There are pictures in the records below; leave them out and set down exactly the lines from the one holding "The height and width of the screenshot is (646, 1217)." through the one holding "This screenshot has height=555, width=987.".

Dataset records:
────────────────
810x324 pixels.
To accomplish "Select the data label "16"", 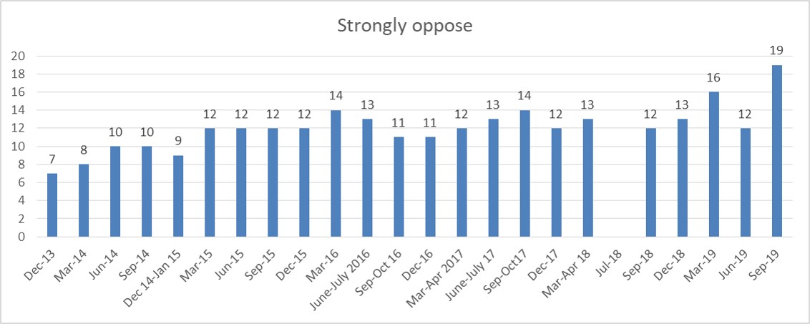I will 713,78.
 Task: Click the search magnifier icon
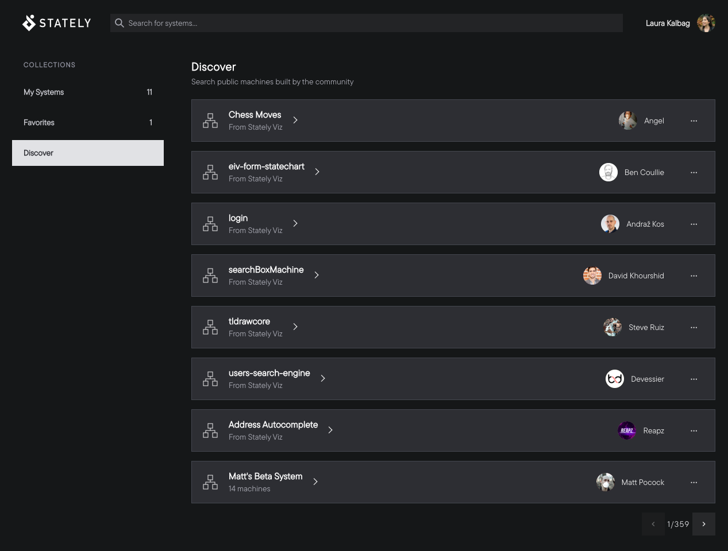coord(120,23)
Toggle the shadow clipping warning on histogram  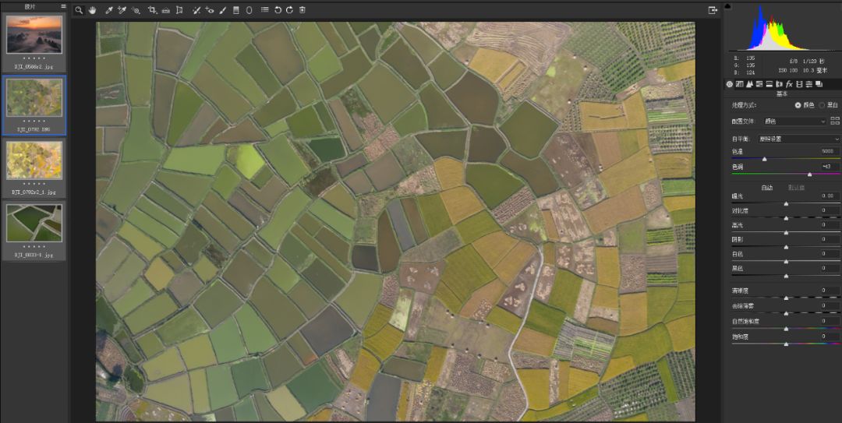click(x=728, y=6)
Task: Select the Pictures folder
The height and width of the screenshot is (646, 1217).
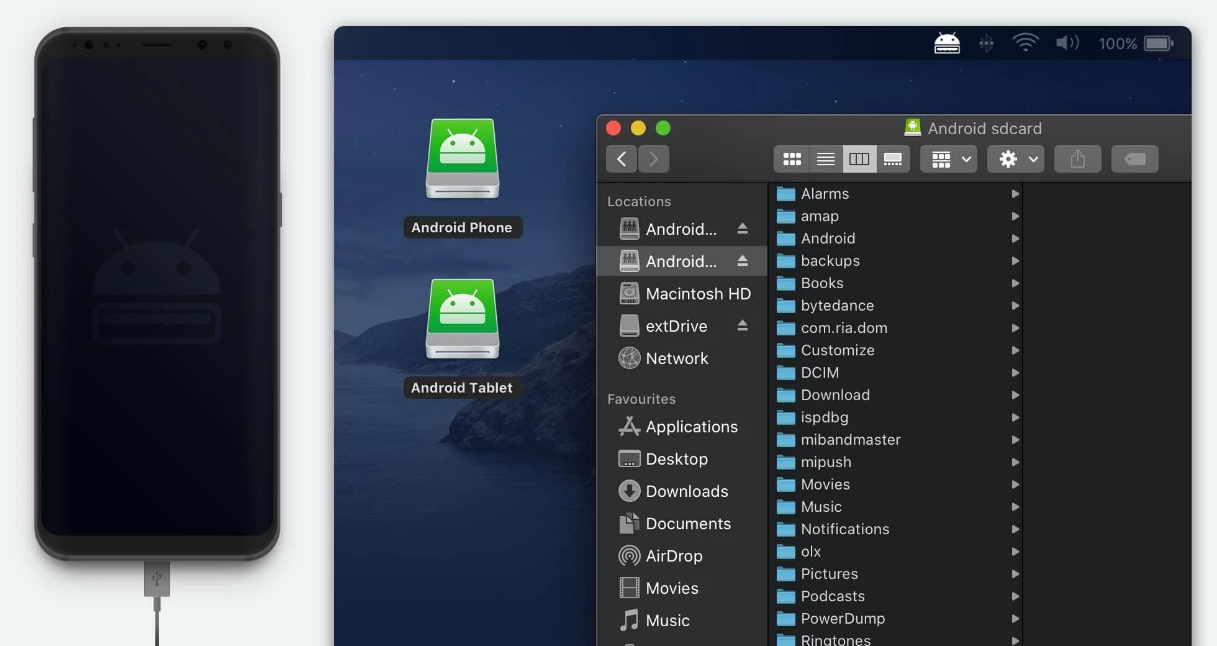Action: click(829, 574)
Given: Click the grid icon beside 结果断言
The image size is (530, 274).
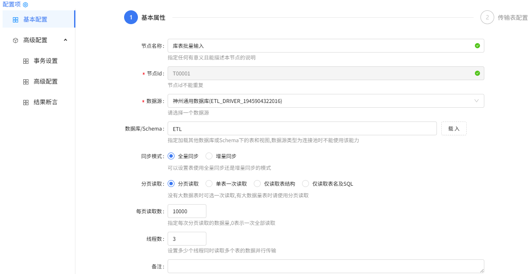Looking at the screenshot, I should [x=26, y=102].
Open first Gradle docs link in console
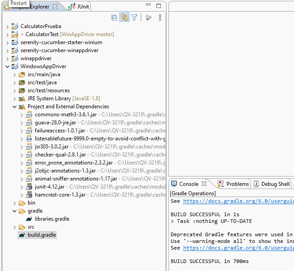This screenshot has width=294, height=271. (237, 201)
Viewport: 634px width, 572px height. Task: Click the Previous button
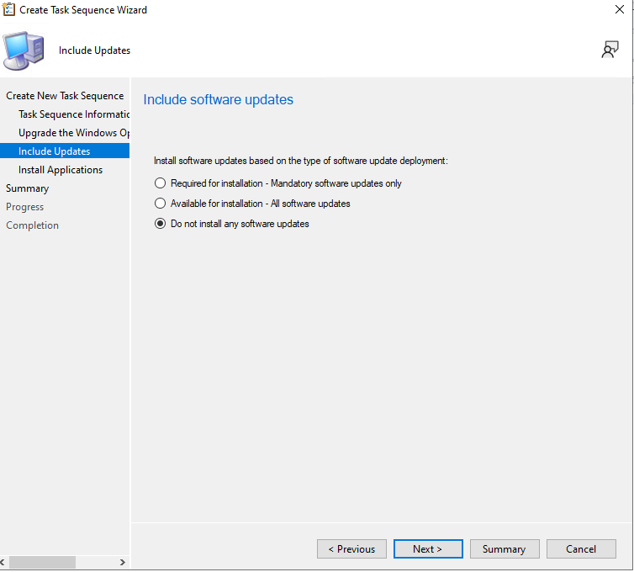click(x=351, y=549)
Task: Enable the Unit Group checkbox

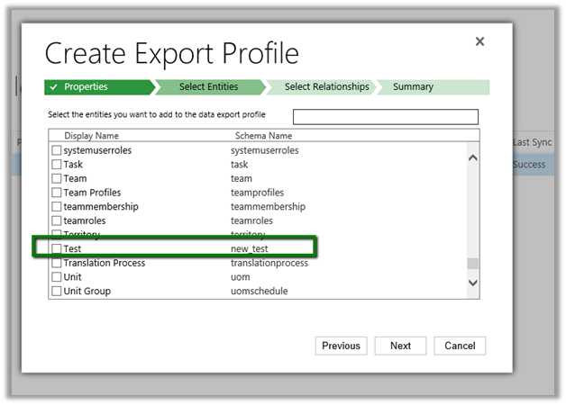Action: [x=57, y=291]
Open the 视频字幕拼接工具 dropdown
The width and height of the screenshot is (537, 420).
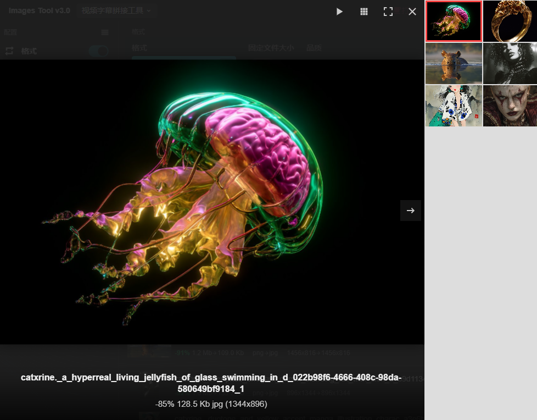[116, 10]
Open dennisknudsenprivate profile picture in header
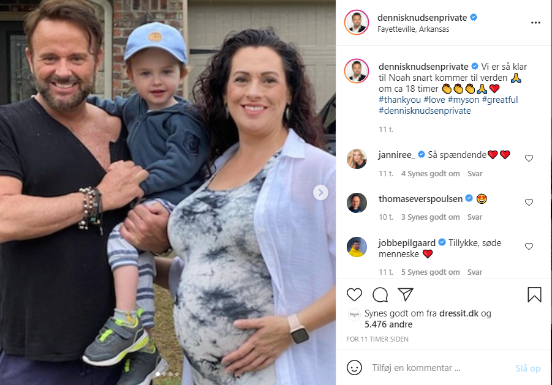The height and width of the screenshot is (385, 552). tap(357, 23)
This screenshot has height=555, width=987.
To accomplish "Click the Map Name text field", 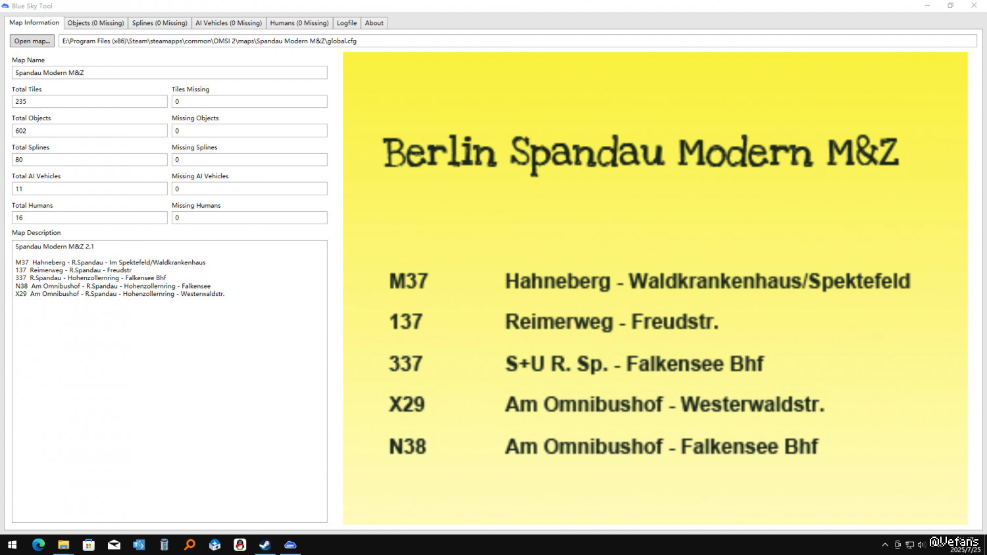I will 169,73.
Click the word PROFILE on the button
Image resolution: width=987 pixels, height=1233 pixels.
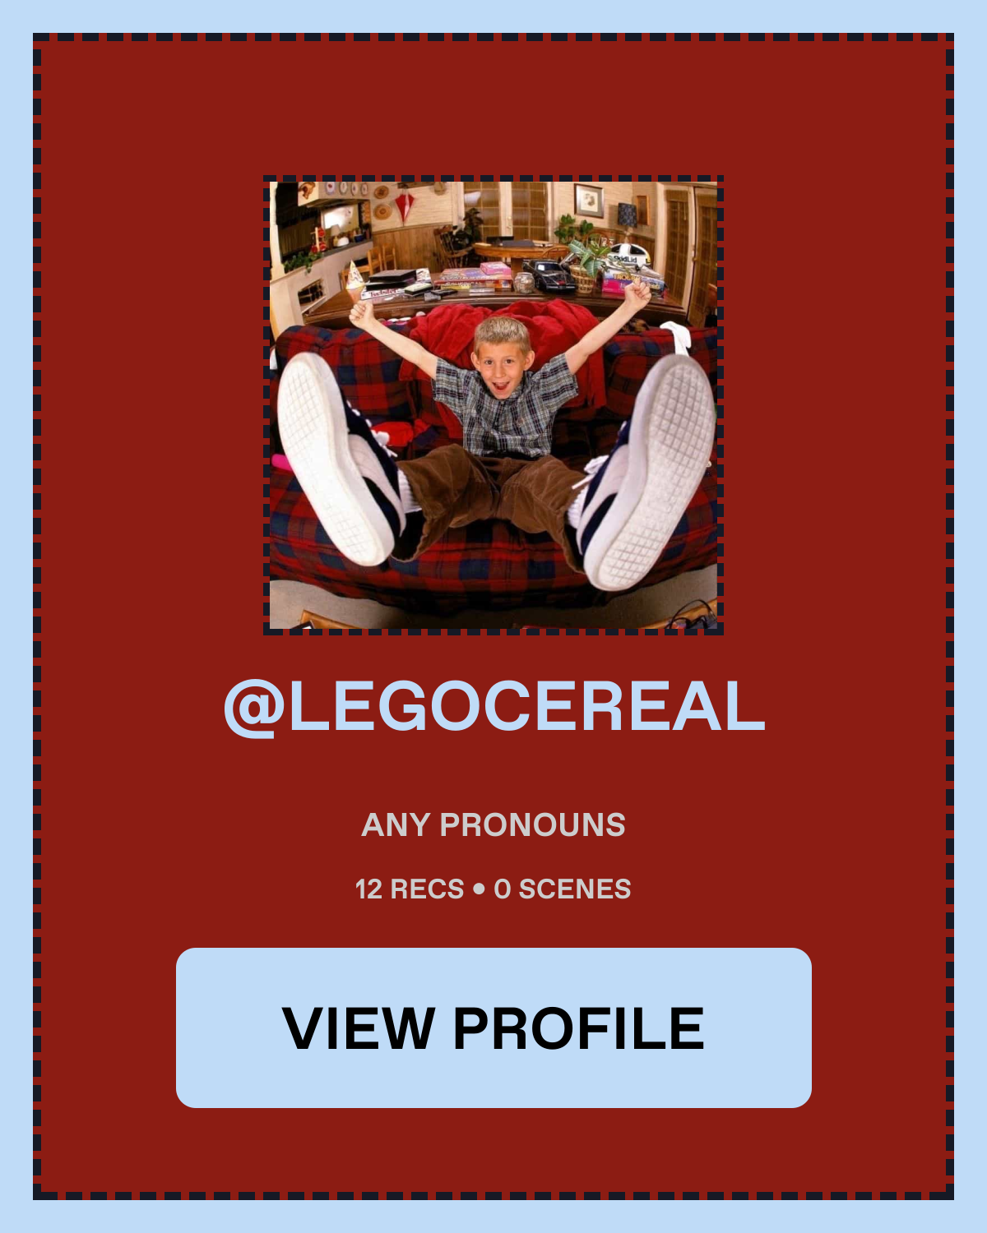point(578,1028)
────────────────
Response to this exercise:
The height and width of the screenshot is (646, 1217).
Action: click(829, 574)
Given: Click the grid icon beside 结果断言
The image size is (530, 274).
Looking at the screenshot, I should [x=26, y=102].
Open first Gradle docs link in console
This screenshot has width=294, height=271. (237, 201)
Viewport: 634px width, 572px height. Task: Click the Previous button
click(x=351, y=549)
Task: Enable the Unit Group checkbox

Action: [x=57, y=291]
Open the 视频字幕拼接工具 dropdown
The width and height of the screenshot is (537, 420).
[116, 10]
Open dennisknudsenprivate profile picture in header
The height and width of the screenshot is (385, 552). tap(357, 23)
This screenshot has height=555, width=987.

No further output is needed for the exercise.